Sync data from an OceanBase database to Kafka

更新时间:
复制 MD 格式

This topic describes how to use Data Transmission Service (DTS) to sync data from an OceanBase database to Kafka.

Background information

Kafka is a widely used high-performance distributed stream computing platform. DTS supports real-time data synchronization between both tenant types of OceanBase databases and self-managed Kafka data sources. This extends message processing capabilities and is widely used in scenarios such as building real-time data warehouses, data queries, and report offloading.

Prerequisites

Limits

  • Data synchronization is supported only for physical tables. Other objects are not supported.

  • DTS supports Kafka versions V0.9, V1.0, and V2.x.

  • If you rename a table at the source during data synchronization, and the new name is not included in the sync objects, the data from that table is not synced to the destination Kafka instance.

  • The names of the tables and columns to be synced cannot contain Chinese characters.

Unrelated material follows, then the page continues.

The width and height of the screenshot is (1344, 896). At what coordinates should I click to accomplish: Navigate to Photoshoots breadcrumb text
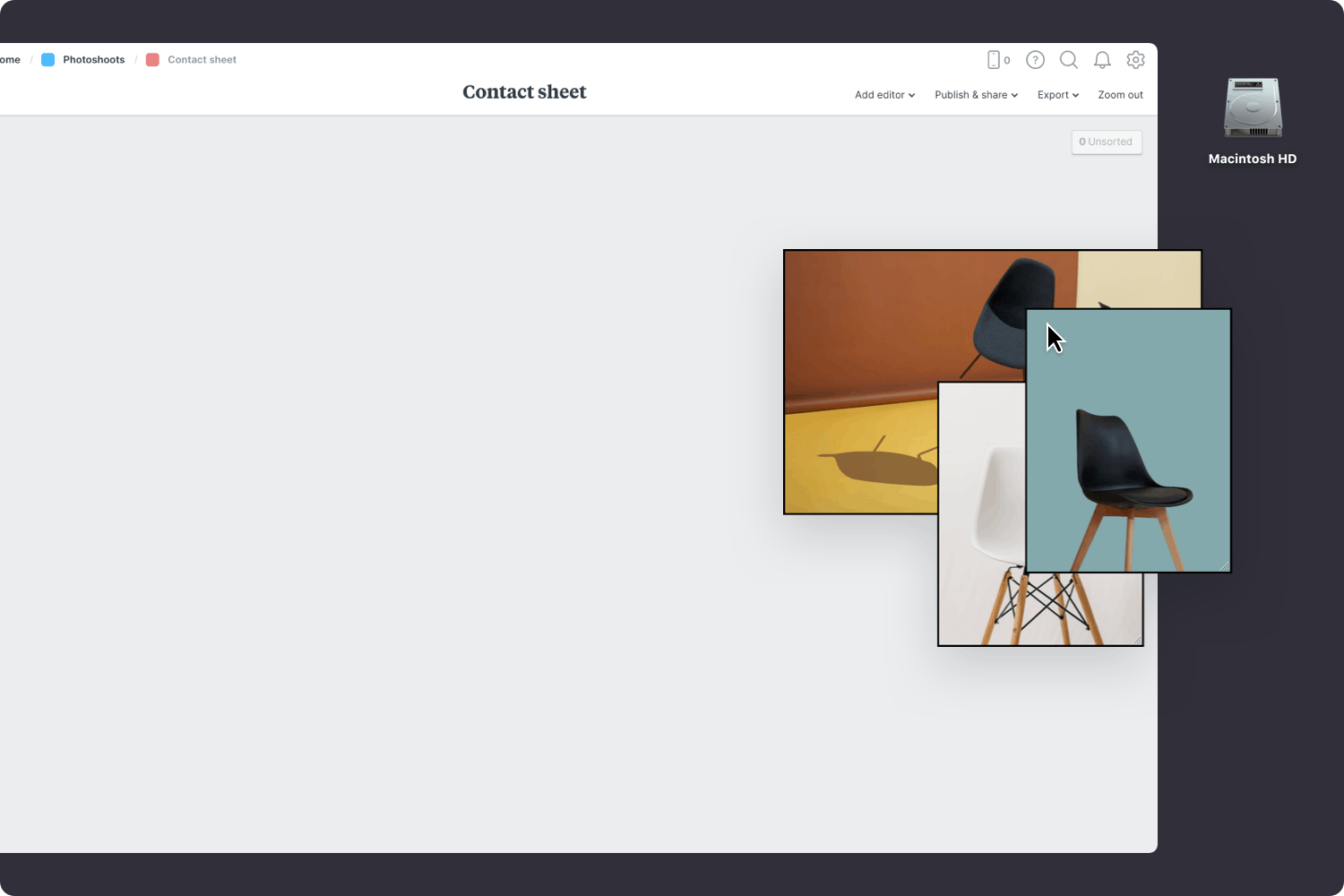click(93, 60)
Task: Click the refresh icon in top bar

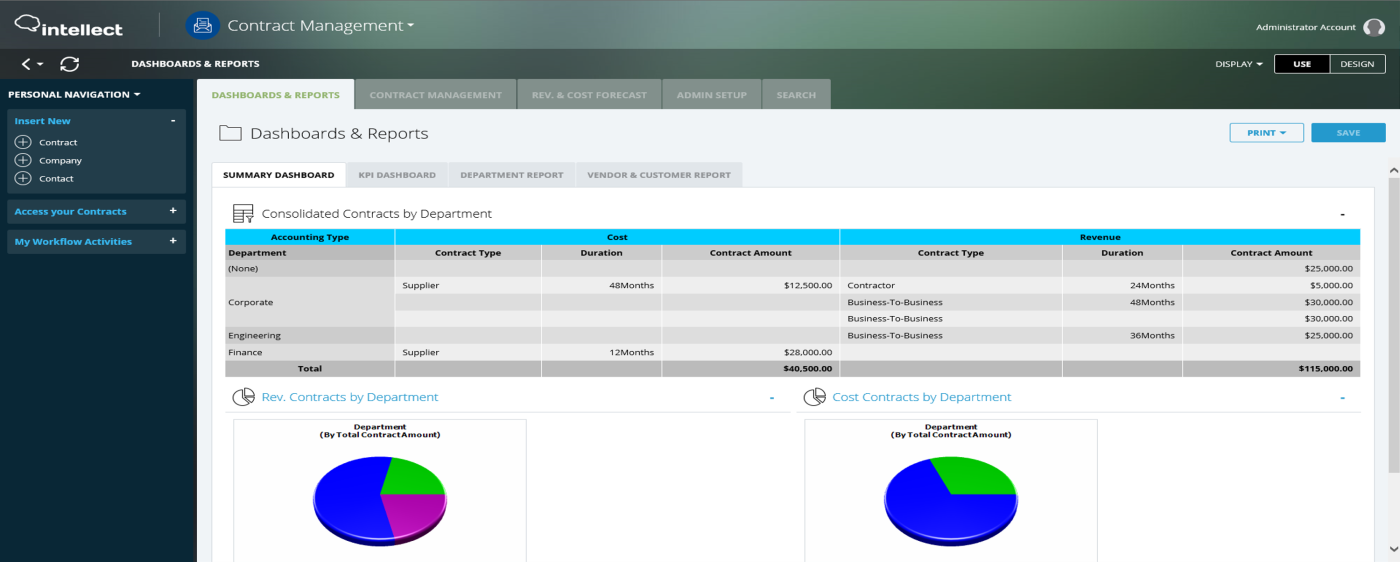Action: 69,64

  • DTS supports migrating only objects whose database, table, and column names contain ASCII characters. These names cannot contain special characters such as line breaks, spaces, or .|"'`()=;/&\.

  • DTS does not support using a secondary OceanBase database as the source.

Notes

  • In a data sync task with an OceanBase database as the source and DDL synchronization enabled, if a table is renamed at the source using the RENAME operation, you must restart the task to prevent data loss during incremental synchronization.

  • If your OceanBase database version is between V4.0.0 and V4.3.x (excluding V4.2.5 BP1) and you select incremental synchronization, you must configure the STORED property for generated columns. Otherwise, information about generated columns is not saved in the incremental logs, which may cause data anomalies during incremental synchronization.

  • When an updated row includes a LOB column:

    • If the LOB column is an updated column, do not rely on its value before the UPDATE or DELETE operation.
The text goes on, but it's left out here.